++++ Information ++++

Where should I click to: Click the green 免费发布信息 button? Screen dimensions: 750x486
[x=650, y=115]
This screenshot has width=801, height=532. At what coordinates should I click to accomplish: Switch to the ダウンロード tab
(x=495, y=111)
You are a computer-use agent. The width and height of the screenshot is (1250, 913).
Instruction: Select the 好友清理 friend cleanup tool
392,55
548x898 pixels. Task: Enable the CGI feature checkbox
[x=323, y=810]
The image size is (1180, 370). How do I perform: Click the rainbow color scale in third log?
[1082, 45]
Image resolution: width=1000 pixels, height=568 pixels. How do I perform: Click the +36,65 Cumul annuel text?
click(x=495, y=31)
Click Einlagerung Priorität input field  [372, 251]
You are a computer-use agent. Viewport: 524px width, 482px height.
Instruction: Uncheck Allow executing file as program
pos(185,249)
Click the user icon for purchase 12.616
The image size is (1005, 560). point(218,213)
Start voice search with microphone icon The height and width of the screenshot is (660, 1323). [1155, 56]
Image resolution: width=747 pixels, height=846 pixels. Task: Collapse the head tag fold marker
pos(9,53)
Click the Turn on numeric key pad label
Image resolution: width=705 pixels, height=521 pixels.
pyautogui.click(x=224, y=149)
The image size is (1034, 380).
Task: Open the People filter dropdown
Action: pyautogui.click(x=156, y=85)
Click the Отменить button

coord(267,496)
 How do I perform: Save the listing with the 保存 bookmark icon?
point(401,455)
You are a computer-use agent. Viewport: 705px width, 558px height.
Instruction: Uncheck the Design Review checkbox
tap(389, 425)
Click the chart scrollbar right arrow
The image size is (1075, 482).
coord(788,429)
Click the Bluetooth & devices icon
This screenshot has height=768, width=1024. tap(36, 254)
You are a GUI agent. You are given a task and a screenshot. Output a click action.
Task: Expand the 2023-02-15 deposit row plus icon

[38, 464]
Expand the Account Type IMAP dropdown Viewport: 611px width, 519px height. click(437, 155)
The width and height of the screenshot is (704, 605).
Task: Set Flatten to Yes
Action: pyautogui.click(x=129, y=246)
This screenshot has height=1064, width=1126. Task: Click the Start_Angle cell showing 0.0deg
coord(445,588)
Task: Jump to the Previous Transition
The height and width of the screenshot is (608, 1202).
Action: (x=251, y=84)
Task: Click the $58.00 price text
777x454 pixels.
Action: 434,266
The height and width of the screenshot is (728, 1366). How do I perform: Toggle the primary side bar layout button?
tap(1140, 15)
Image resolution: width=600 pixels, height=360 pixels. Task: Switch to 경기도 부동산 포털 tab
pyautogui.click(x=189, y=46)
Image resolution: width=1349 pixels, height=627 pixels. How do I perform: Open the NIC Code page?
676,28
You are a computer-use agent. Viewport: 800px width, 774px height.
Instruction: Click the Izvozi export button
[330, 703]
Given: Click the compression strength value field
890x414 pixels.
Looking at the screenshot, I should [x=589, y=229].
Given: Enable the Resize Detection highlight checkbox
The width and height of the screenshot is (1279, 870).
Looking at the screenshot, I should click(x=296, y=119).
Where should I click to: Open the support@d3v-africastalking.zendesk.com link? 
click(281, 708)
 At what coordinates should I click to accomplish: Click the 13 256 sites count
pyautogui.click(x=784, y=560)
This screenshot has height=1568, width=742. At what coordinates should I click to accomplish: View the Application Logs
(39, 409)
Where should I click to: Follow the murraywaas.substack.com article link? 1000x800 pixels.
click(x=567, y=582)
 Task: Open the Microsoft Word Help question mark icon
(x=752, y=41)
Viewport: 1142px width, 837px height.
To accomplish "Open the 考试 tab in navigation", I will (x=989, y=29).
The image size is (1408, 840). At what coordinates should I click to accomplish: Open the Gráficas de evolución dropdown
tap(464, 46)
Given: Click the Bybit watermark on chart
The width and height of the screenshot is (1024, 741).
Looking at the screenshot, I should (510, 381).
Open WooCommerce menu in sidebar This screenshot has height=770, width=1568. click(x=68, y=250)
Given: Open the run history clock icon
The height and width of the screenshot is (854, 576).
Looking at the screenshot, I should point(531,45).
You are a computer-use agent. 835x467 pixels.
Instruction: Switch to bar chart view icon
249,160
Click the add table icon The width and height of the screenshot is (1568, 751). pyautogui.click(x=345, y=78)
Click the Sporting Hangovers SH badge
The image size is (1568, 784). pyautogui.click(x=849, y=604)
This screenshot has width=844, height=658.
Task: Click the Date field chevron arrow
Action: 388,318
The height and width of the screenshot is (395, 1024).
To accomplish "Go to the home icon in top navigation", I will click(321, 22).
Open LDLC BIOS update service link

++++

• [How to complete this task]: Verbatim output is expected for the lines from the start of the data to the line in which "Click Einlagerung Priorität" appears, both included.

• [Response box]:
Where should I click to: Click the green 免费发布信息 button? Screen dimensions: 750x486
[x=650, y=115]
This screenshot has width=801, height=532. At what coordinates should I click to accomplish: Switch to the ダウンロード tab
(x=495, y=111)
You are a computer-use agent. The width and height of the screenshot is (1250, 913).
Instruction: Select the 好友清理 friend cleanup tool
392,55
548x898 pixels. Task: Enable the CGI feature checkbox
[x=323, y=810]
The image size is (1180, 370). How do I perform: Click the rainbow color scale in third log?
[1082, 45]
Image resolution: width=1000 pixels, height=568 pixels. How do I perform: Click the +36,65 Cumul annuel text?
click(x=495, y=31)
Click Einlagerung Priorität input field  [372, 251]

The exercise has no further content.